The ECB has no reason to increase rates between now and the end of next year
Wall Street stocks finished mostly higher overnight as investors continued to sheer upbeat quarterly earnings after strong results from the first week of earnings. On the negative side, US industrial production fell 1.3%, to its lowest level since February. However, half of the decline was blamed on the effects of Hurricane Ida. As such, the S&P 500 and the Nasdaq gained 0.34% and 0.84%, respectively, while the Dow Jones shed 0.10%.
Today in Asia, equities climbed as risk sentiment remains relatively positive across the markets. Bucking the trend, Sydney’s S&P/ASX 200 shed 0.08% after the RBA’s meeting Minutes showed that the inflation target of 2-3% will not be until 2024. The economy would return to growth in the December quarter and to its pre-delta path in the second half of 2022, the central bank predicted. Meanwhile, the Shanghai Composite in China rose 0.70%, Japan’s Nikkei 225 gained 0.65%, the Hang Seng in Hong Kong added 1.46% while the Kospi in Seoul climbed 0.74%.
European equities opened marginally higher on Tuesday, with the pan-European Stoxx 600 hovering fractionally above the flat-line in early trade. In individual stocks, Ericsson fell 3.5% despite stronger-than-expected third-quarter core earnings. Elsewhere, the ECB Governing Council member Francois Villeroy de Galhau said that there is no reason that bank should increase rates between now and the end of next year. U.S. stock futures were steady in early premarket trading.

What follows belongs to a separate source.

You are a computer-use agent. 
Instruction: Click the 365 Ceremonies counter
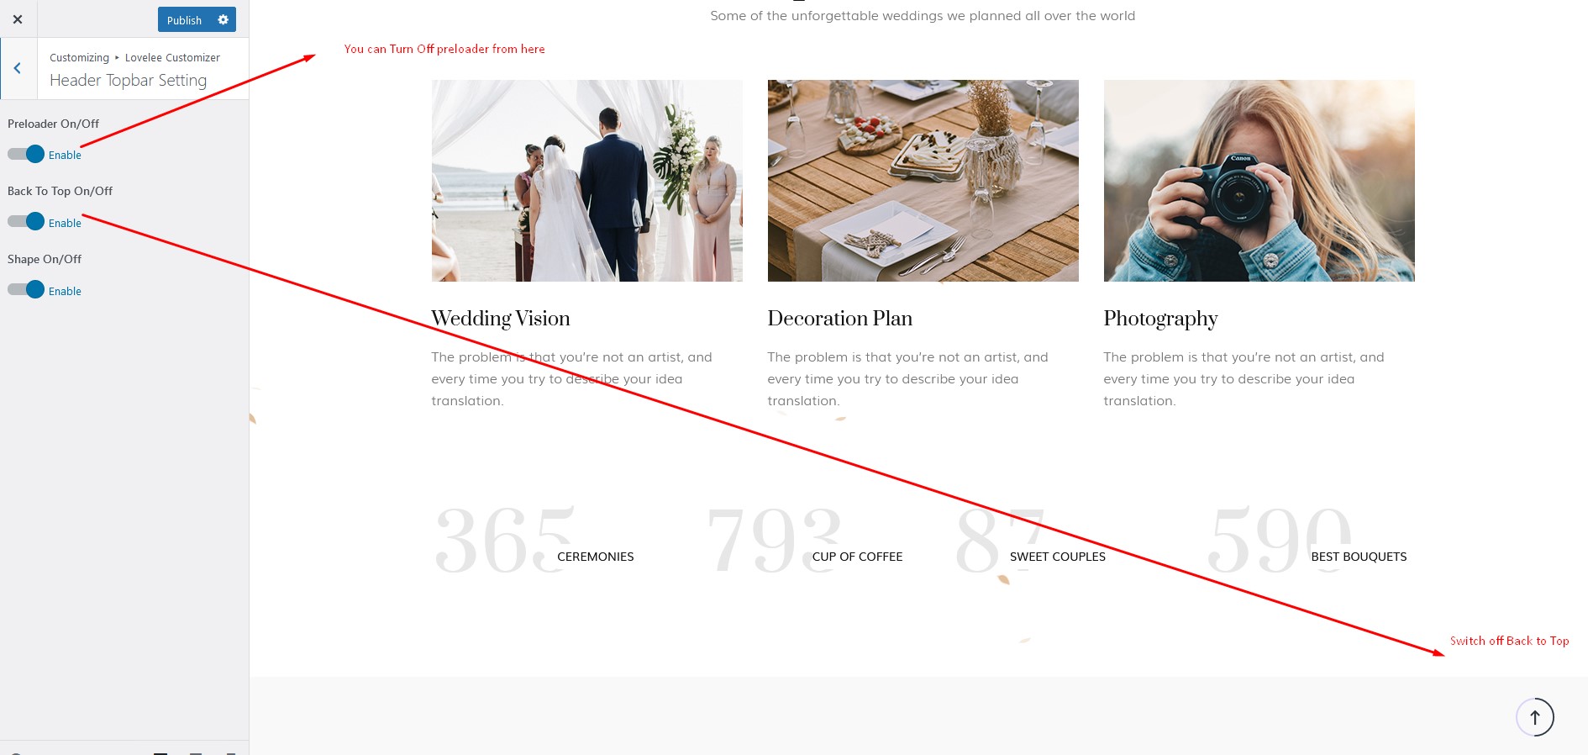533,542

In currencies, the dollar retreats across the market, with the USD index challenging new 3-week lows around 93.60 during the European hours. Against this backdrop, EURUSD surged past the 20-DMA to notch October highs around 1.1655 on Tuesday, climbing for the fifth day on a row already. If risk sentiment stays positive in the near term, the pair would preserve gains but a decisive break above the 1.1700 figure looks unlikely at this stage.